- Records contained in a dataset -
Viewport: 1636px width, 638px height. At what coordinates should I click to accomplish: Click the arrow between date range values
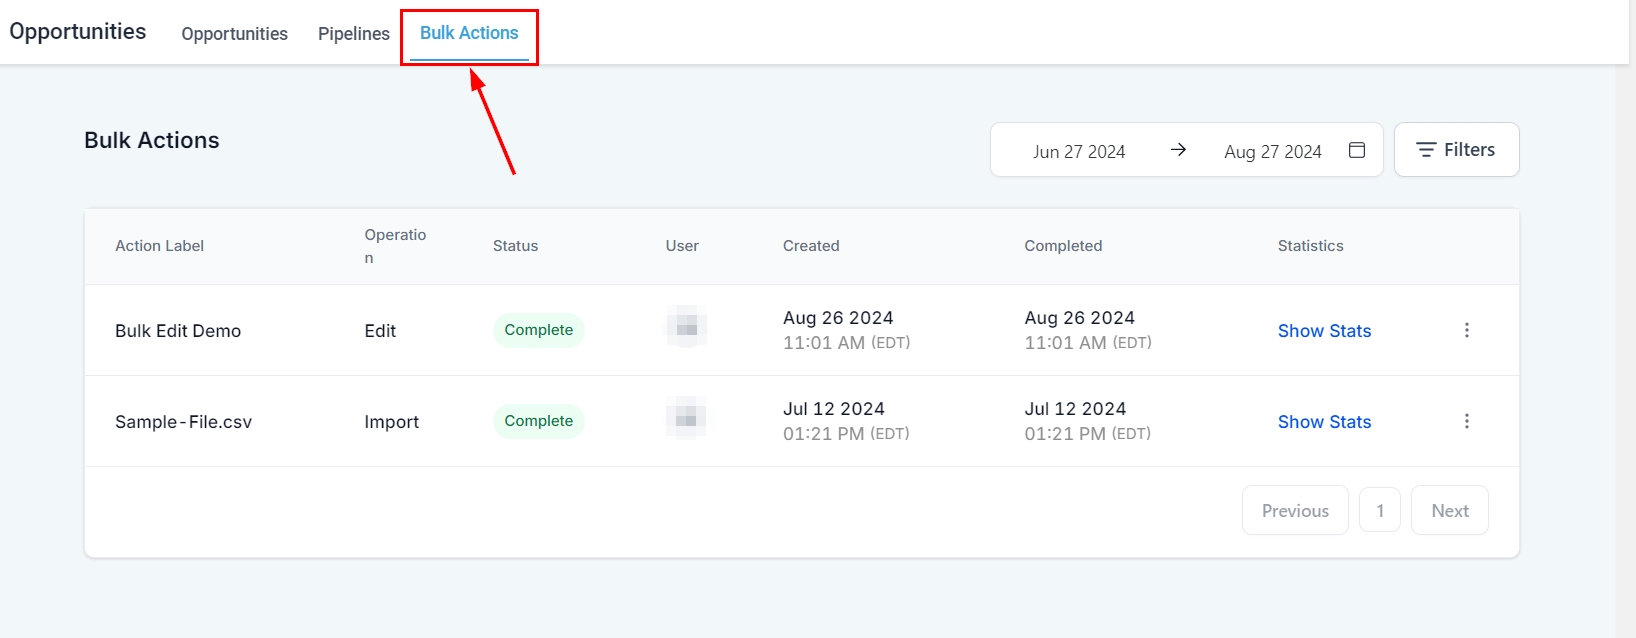[x=1178, y=150]
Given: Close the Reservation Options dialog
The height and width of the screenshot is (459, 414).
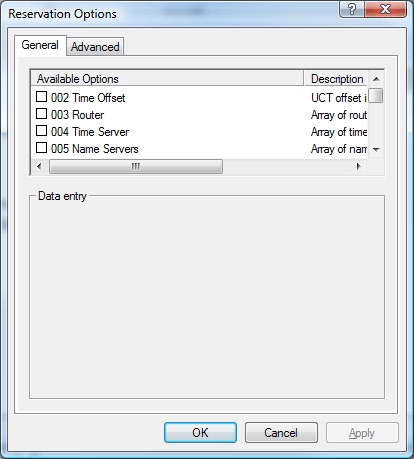Looking at the screenshot, I should (386, 9).
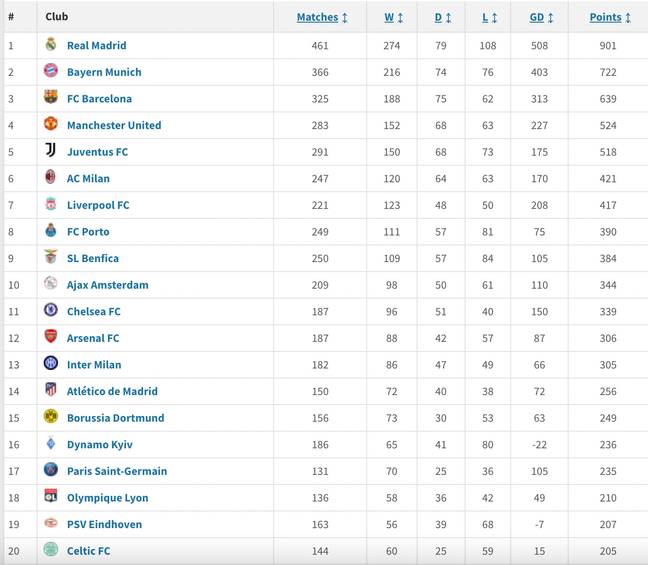Click the Manchester United crest icon

pyautogui.click(x=51, y=124)
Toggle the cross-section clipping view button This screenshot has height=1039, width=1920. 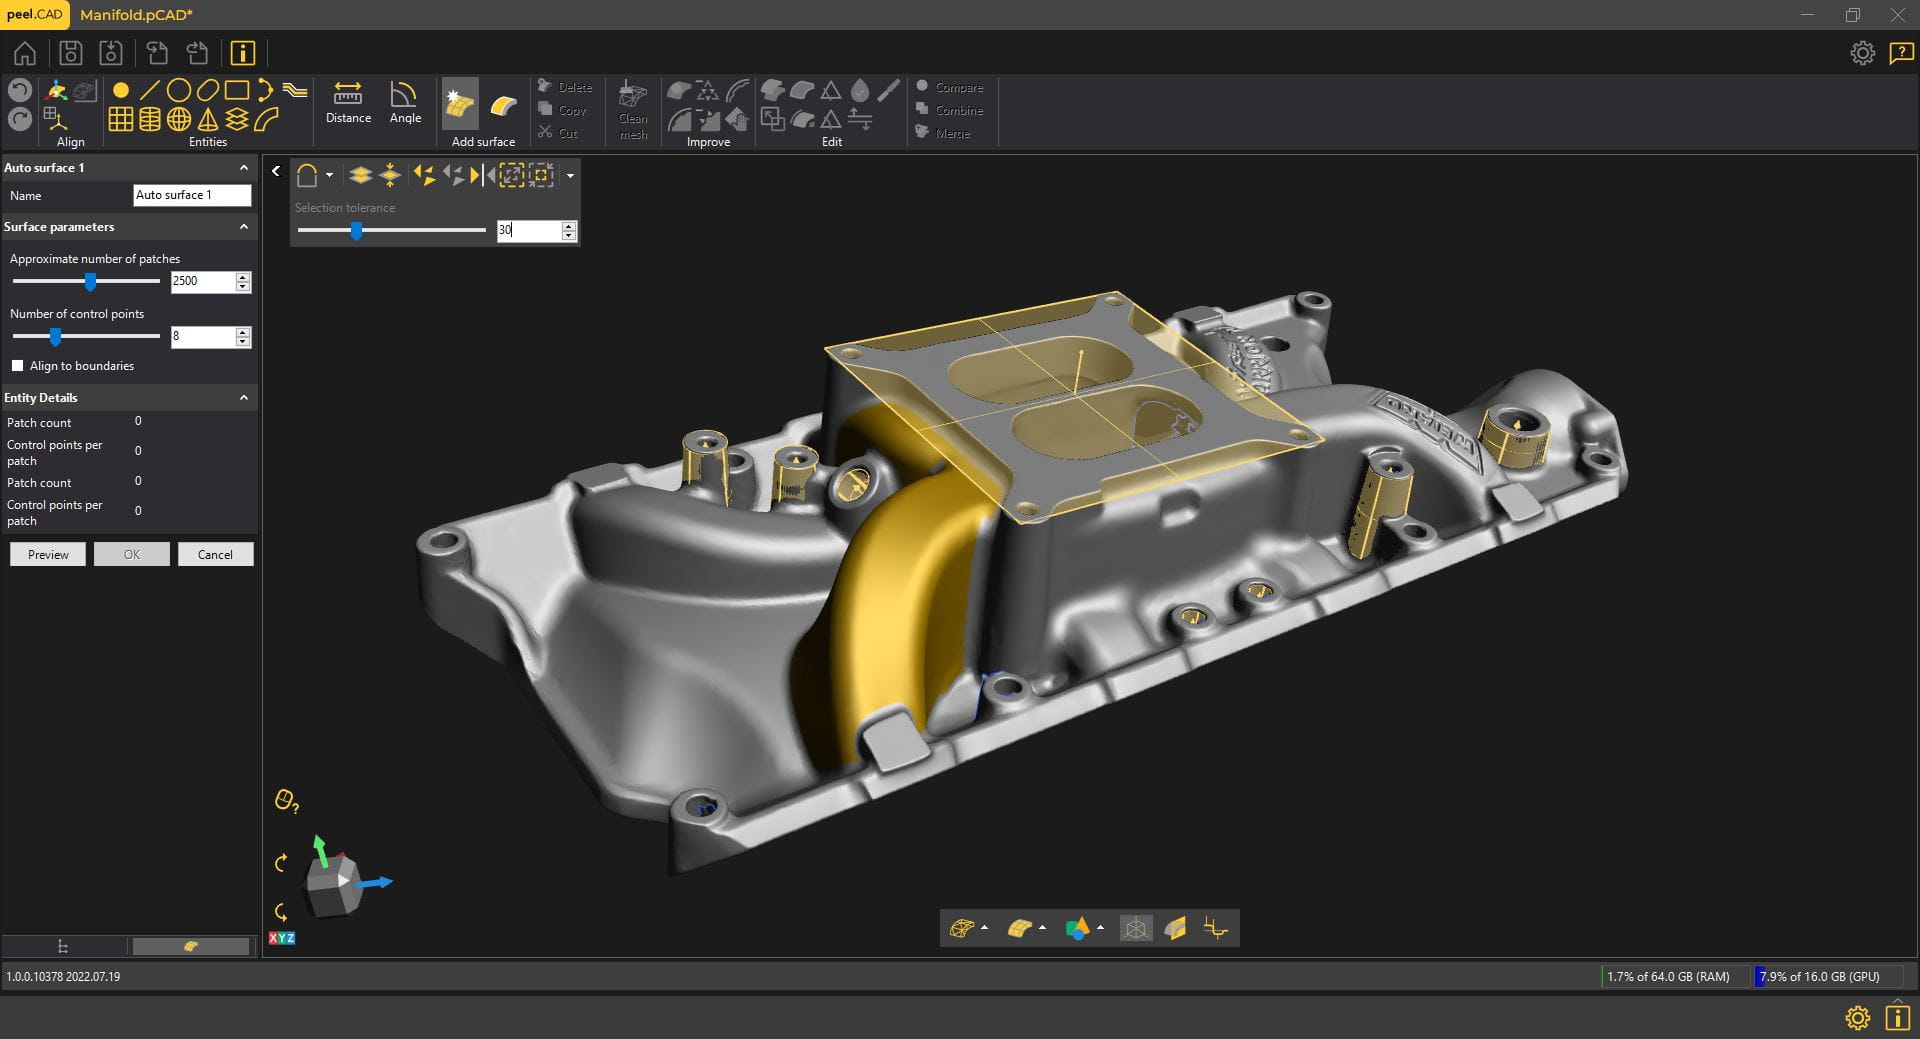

- Work to complete -
Every record, from top to bottom, gets written out exactly; no picture goes into the copy.

- Expected answer -
Viewport: 1636px width, 638px height. At what coordinates should I click to accomplish: Click the arrow between date range values
[x=1178, y=150]
Given: Close the Reservation Options dialog
The height and width of the screenshot is (459, 414).
Looking at the screenshot, I should (386, 9).
Click the Manchester United crest icon

pyautogui.click(x=51, y=124)
Toggle the cross-section clipping view button This screenshot has height=1039, width=1920. 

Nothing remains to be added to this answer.